Basic Problems With Weight Loss
When you want to lose some weight, the most common reason is unwanted and excess fat. There are a lot of people who need to lose weight, such as athletes or bodybuilding professionals before a competition. However, most need to focus on fat loss.
Therefore, you shouldn’t constantly weigh yourself.
It’s unreliable and not trustworthy. It’s important to understand that body weight is influenced by bladder, bowel and stomach content, muscle gain/loss, water retention/loss, and other such issues. Therefore, it’s irrelevant to your fat loss goals.
It’s worth mentioning that two people with similar body composition can weigh the same, but look different. The primary reason is that one person has lower body fat content than the other.
According to most healthcare experts and fitness trainers, the Body Mass Index standard is flawed. It does not consider your body fat.
How To Lose Fat And Not Muscle
When you are trying to lose a good amount of weight, it’s important to retain muscle. It’s important to understand that 5 pounds muscle takes much less space than 5 pounds fat. This means, when you build muscle, you look slimmer with the same body weight.
Some important keys to lose fat and retain muscle include strength training exercises, high protein diet and use high-quality supplements.
Eating healthy is considered to be one of the most important aspects to lose weight. You should eat whole unprocessed foods, and reduce your consumption of starchy carbs. In order to speed up fat-loss, you can also perform cardiovascular exercises.
However, without strength training exercises, cardio can lead to muscle loss.
How To Track Your Fat Loss Progress
There’s no need to track your progress on a weekly basis. Within a short period of time, you won’t notice any drastic changes. You should track progress on a fortnightly basis.
You should stop weighing yourself every day. Daily fluctuations can mess up your motivation. Moreover, you should also stop looking at yourself in the mirror. Some self-image issues can lead to skewed perception. You should shoot your full body pictures and compare them with your old pictures.
It’s also very important to track your body fat content.
You should purchase a body fat analyzer to track your body fat every couple of weeks. It’s necessary to take right measurements of your chest, neck, waist, thighs and arms. Your waist should go down, and everything else should go up.
Once again, you should only take full-body pictures from side/back/front and ankle to neck. You will then be able to compare them with your previous pictures.

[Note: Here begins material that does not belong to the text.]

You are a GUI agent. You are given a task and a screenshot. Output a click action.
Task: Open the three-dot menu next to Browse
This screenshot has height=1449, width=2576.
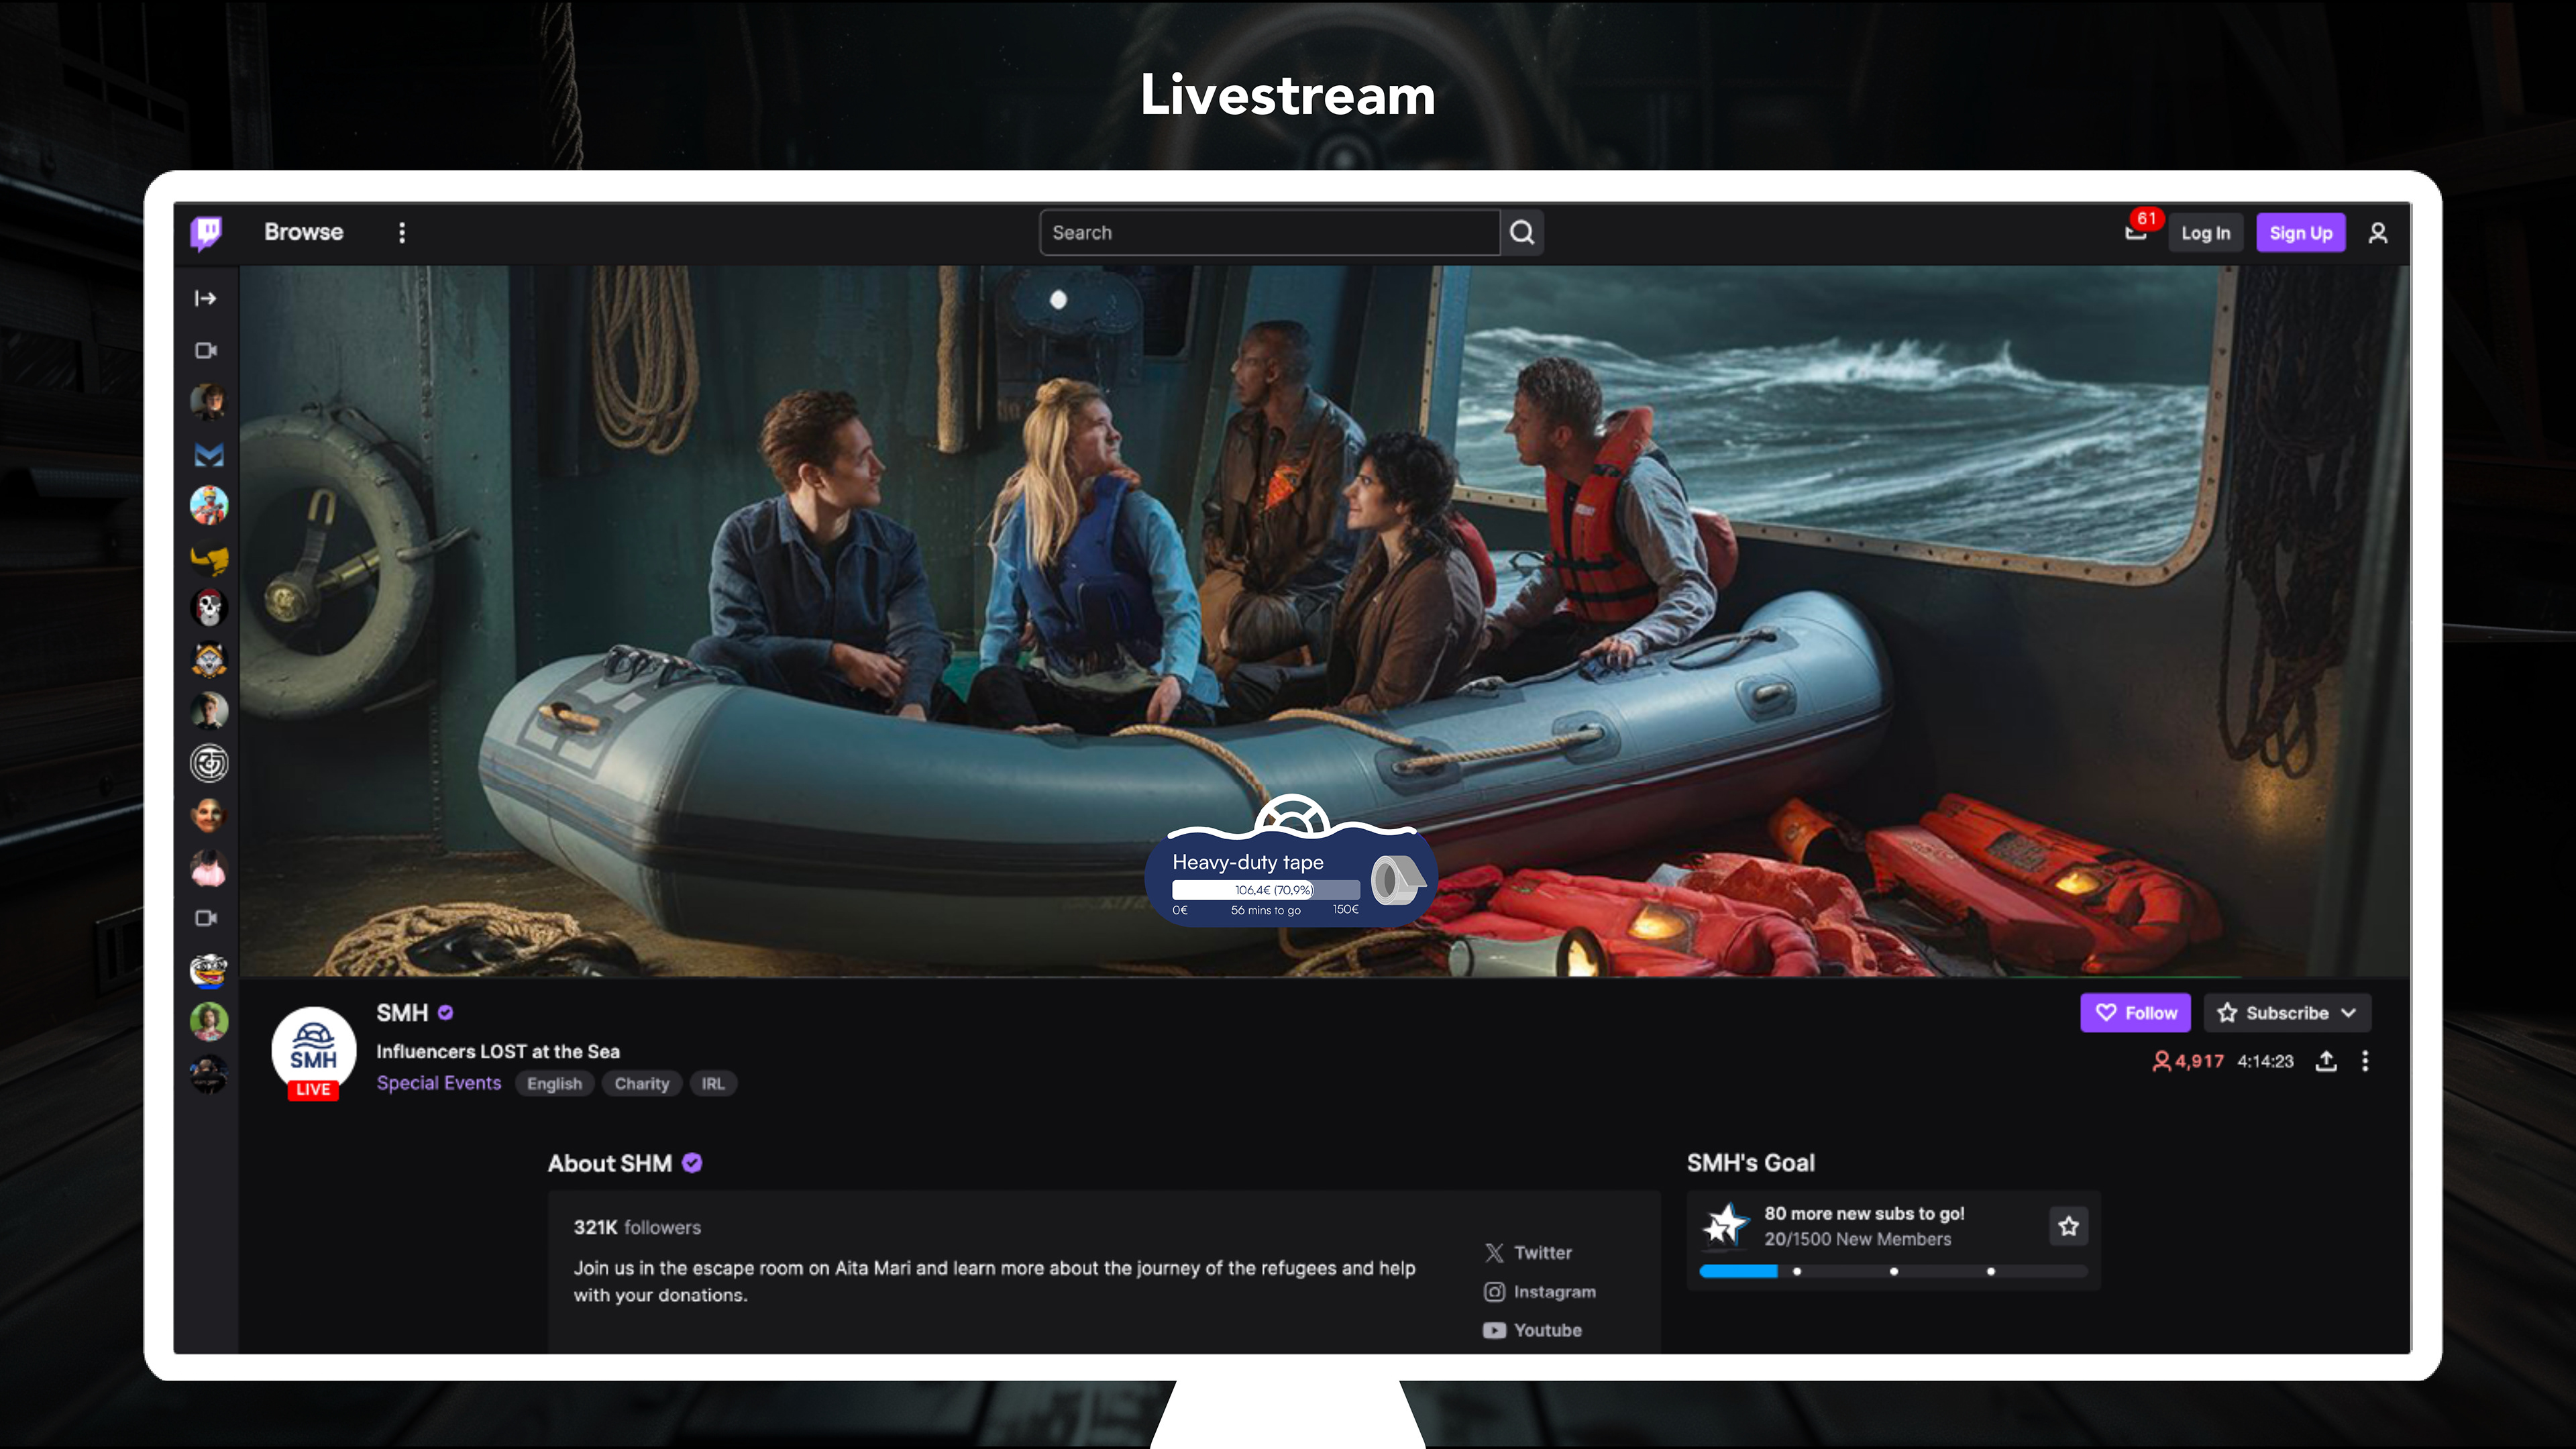(x=402, y=233)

In order to check your strength statistics, you should log your workouts. When your strength increases, it leads to muscle gains. Strength training can also prevent unnecessary muscle breakdown.
You should also listen to what other people have to say. Others will notice your change, and might start giving compliments. Last but not the least, you should seek help from a professional fitness trainer or healthcare expert.